── SELECTED EXTRACT

Merge pull request #49826 from jm-franc/kep-4951-autoscaling-configurable-tolerance

k8s-ci-robot · web-flow · commit faa24f73b298 · 2025-04-07T03:04:41.000-07:00
Add documentation for configurable autoscaling tolerance.
diff --git a/content/en/docs/reference/command-line-tools-reference/feature-gates/HPAConfigurableTolerance.md b/content/en/docs/reference/command-line-tools-reference/feature-gates/HPAConfigurableTolerance.md
@@ -0,0 +1,14 @@
+---
+title: HPAConfigurableTolerance
+content_type: feature_gate
+_build:
+  list: never
+  render: false
+
+stages:
+  - stage: alpha
+    defaultValue: false
+    fromVersion: "1.33"
+---
+Enables setting a [tolerance threshold](/docs/tasks/run-application/horizontal-pod-autoscale.md#tolerance)
+for HorizontalPodAutoscaler metrics.
diff --git a/content/en/docs/tasks/run-application/horizontal-pod-autoscale.md b/content/en/docs/tasks/run-application/horizontal-pod-autoscale.md
@@ -143,8 +143,8 @@ is `100m`, the number of replicas will be doubled, since
 \\( { 200.0 \div 100.0 } = 2.0 \\).  
 If the current value is instead `50m`, you'll halve the number of
 replicas, since \\( { 50.0 \div 100.0 } = 0.5 \\). The control plane skips any scaling
-action if the ratio is sufficiently close to 1.0 (within a globally-configurable
-tolerance, 0.1 by default).

────
── SOURCE EXCERPT

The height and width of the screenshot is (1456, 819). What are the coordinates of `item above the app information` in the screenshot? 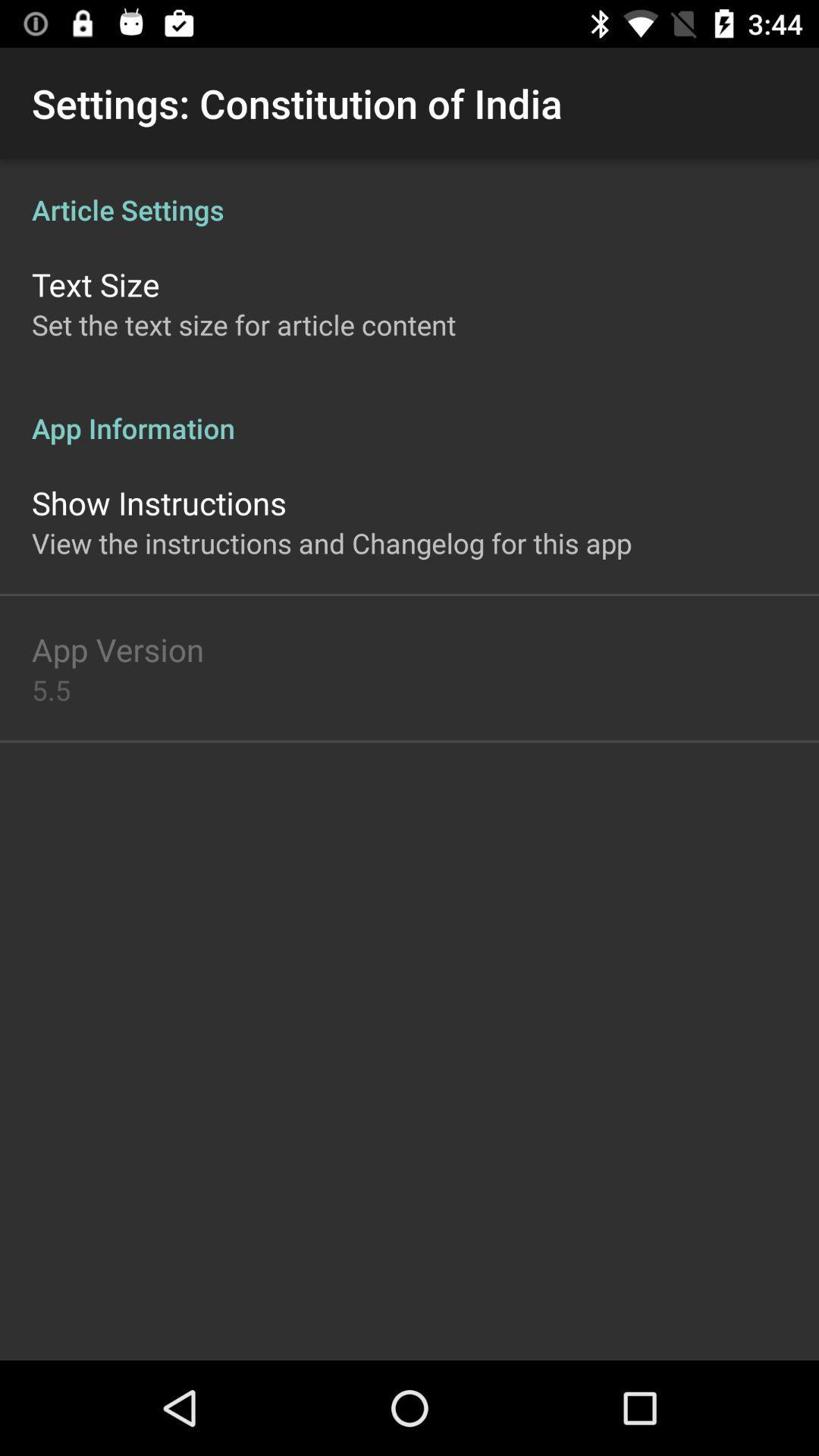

────

EXERCISE REQUIREMENTS:
1. According to the commit, starting in which version is the HPAConfigurableTolerance feature gate available at the alpha stage?
2. Reproduce the commit's text starting at the words "If the current" and stopping after "0.1 by default).".

ANSWERS PER TASK:
1. Version 1.33.

2.
If the current value is instead `50m`, you'll halve the number of
 replicas, since \\( { 50.0 \div 100.0 } = 0.5 \\). The control plane skips any scaling
-action if the ratio is sufficiently close to 1.0 (within a globally-configurable
-tolerance, 0.1 by default).